George Kimball and Thomas Hauser headline this week’s Varsity Letters speaking series, brought to you by the good people at Gelf Magazine. If you are around on Thursday night, do yourself a favor and fall through, you are sure to be entertained and learn a thing or three. I’ll be there for sure.
Here is a recent interview with Kimball discussing “At the Fights: American Writers on Boxing”:
Arts Fuse: A. J. Liebling is generally considered by critics to be the best American writer on boxing. If he is at the top, who are the runners-up and why?
Kimball: Not Mailer and not Hemingway, although they’d probably think they were. Just off the top of my head, the worthy contenders would include Budd Schulberg and W.C. Heinz for certain, but also Mark Kram and Pat Putnam from SI, Ralph Wiley, all of whom really understood the sport in addition to being wonderful writers.

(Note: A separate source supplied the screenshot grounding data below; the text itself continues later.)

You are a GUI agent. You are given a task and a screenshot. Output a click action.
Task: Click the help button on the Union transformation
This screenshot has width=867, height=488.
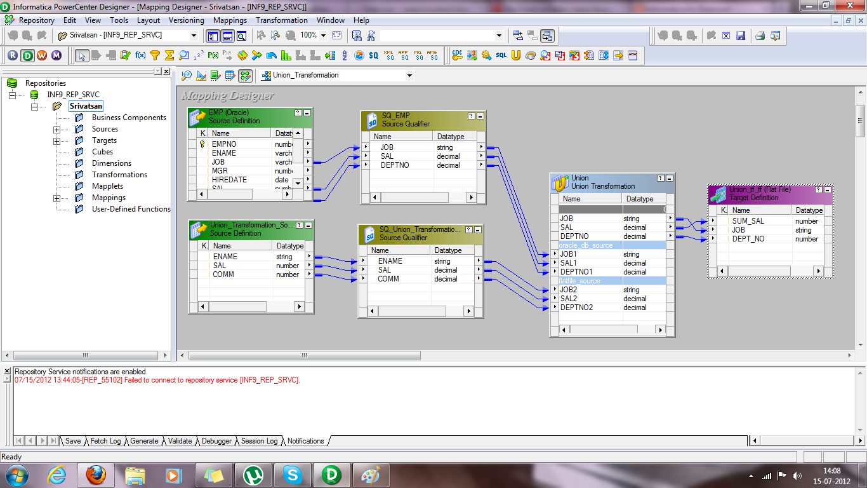coord(660,178)
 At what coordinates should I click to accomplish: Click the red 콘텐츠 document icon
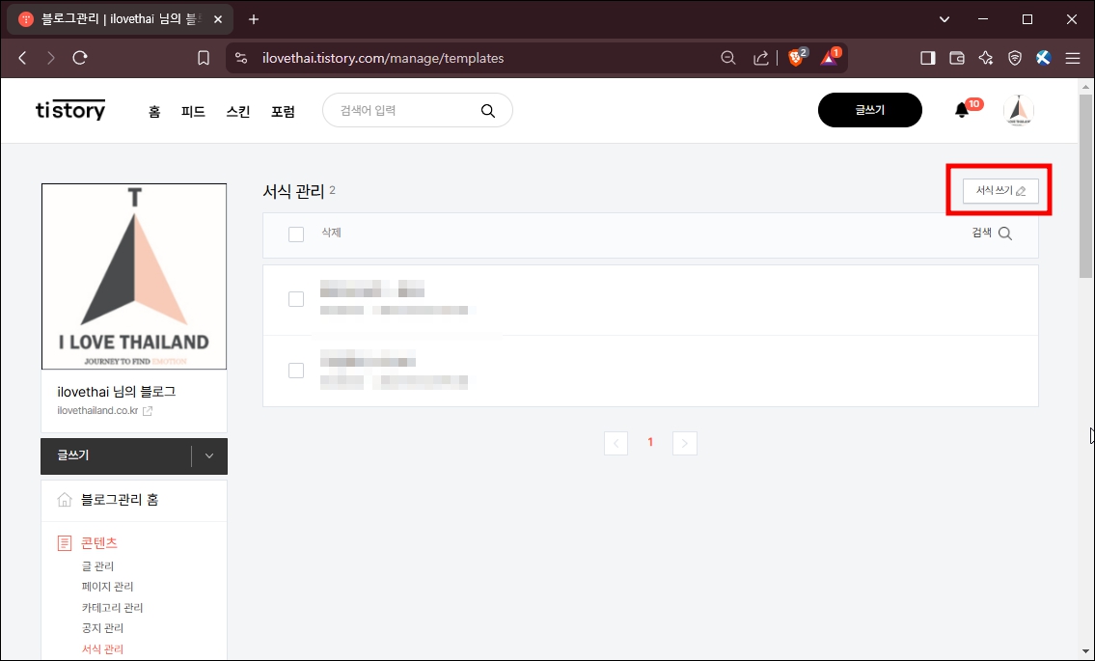pos(64,542)
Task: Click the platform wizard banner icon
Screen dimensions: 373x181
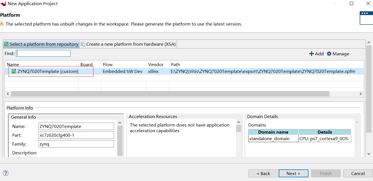Action: 366,18
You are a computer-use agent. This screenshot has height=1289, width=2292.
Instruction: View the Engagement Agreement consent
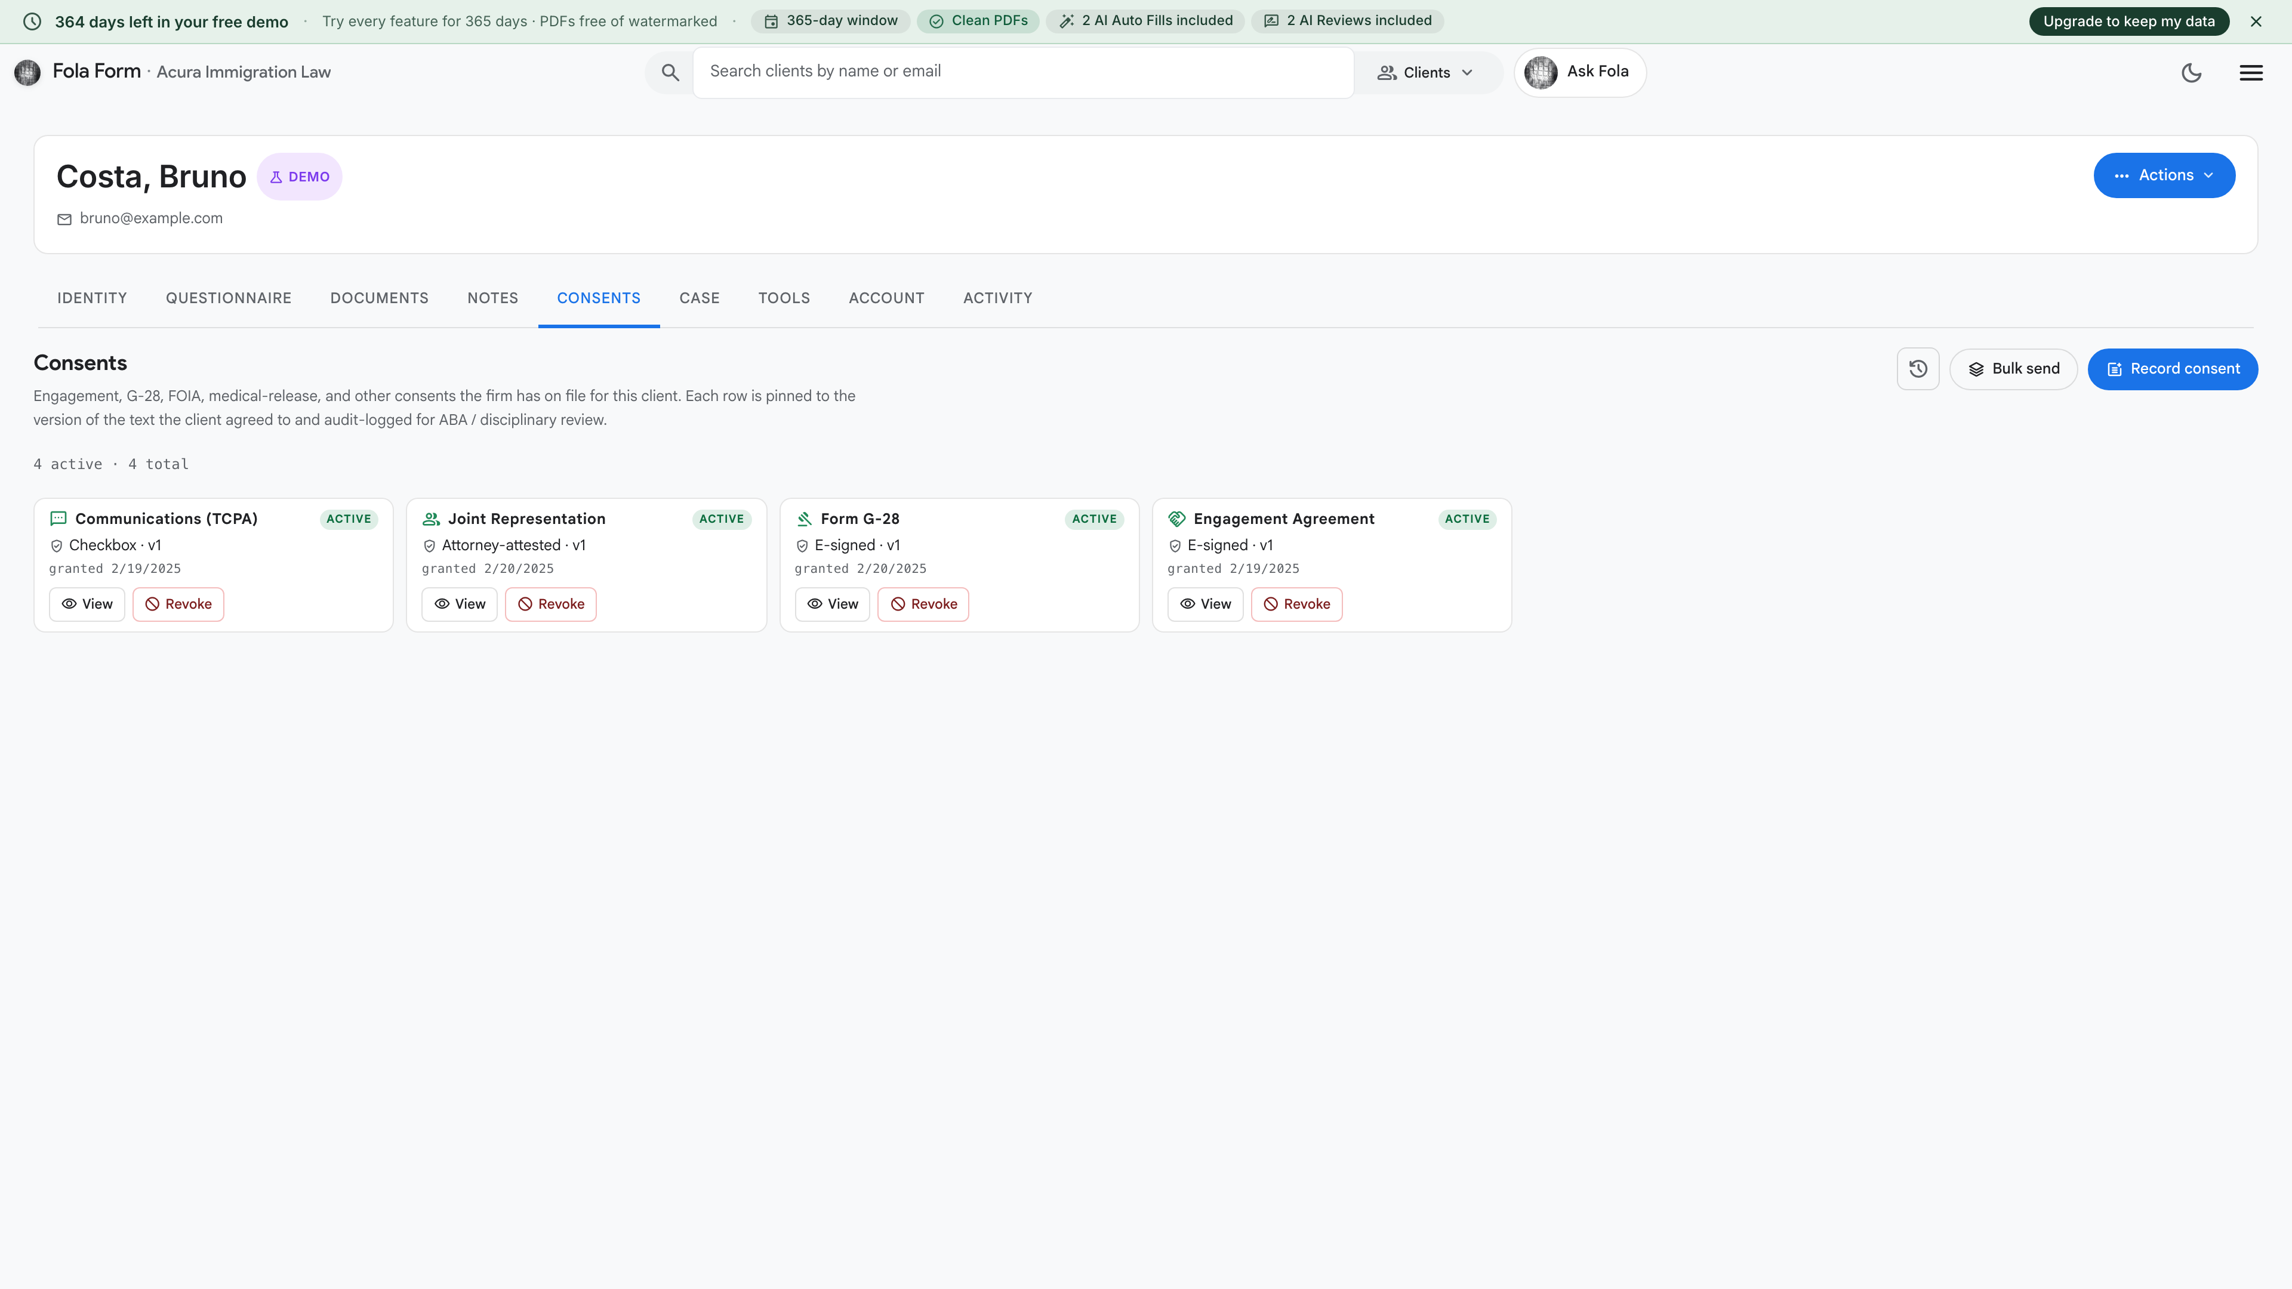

AF: There are some really rare finds here — for example, pieces by Richard Wright and Sherwood Anderson on Joe Louis. How difficult was the research for the anthology? What are some of your favorite pieces?
Kimball: I wouldn’t describe the research as “difficult,” because it was such a pleasure. We probably read a half-dozen really good pieces for every one that wound up in the anthology. We read some pretty awful ones, too, mostly when we’d been touted by someone who should have known better.
…I’ve been asked that question by several people over the past couple of months and usually manage to duck it by saying “Which of your children is your favorite?” But I will say that John Lardner’s masterpiece on Stanley Ketchel, “Down Great Purple Valleys,” is sort of the cornerstone of the whole book. With all the other changes we went through in compiling At the Fights, that was the one, indispensable story if only because it so exemplified what we wanted to do with the rest of the book –- and that was setting the bar pretty high.
Man, Ralph Wiley is overlooked these days, isn’t he? And since George mentioned “Down Great Purple Valleys,” here again, is one of the greatest openings in the history of American journalism:
“Stanley Ketchel was twenty-four years old when he was fatally shot in the back by the common-law husband of the lady who was cooking his breakfast.”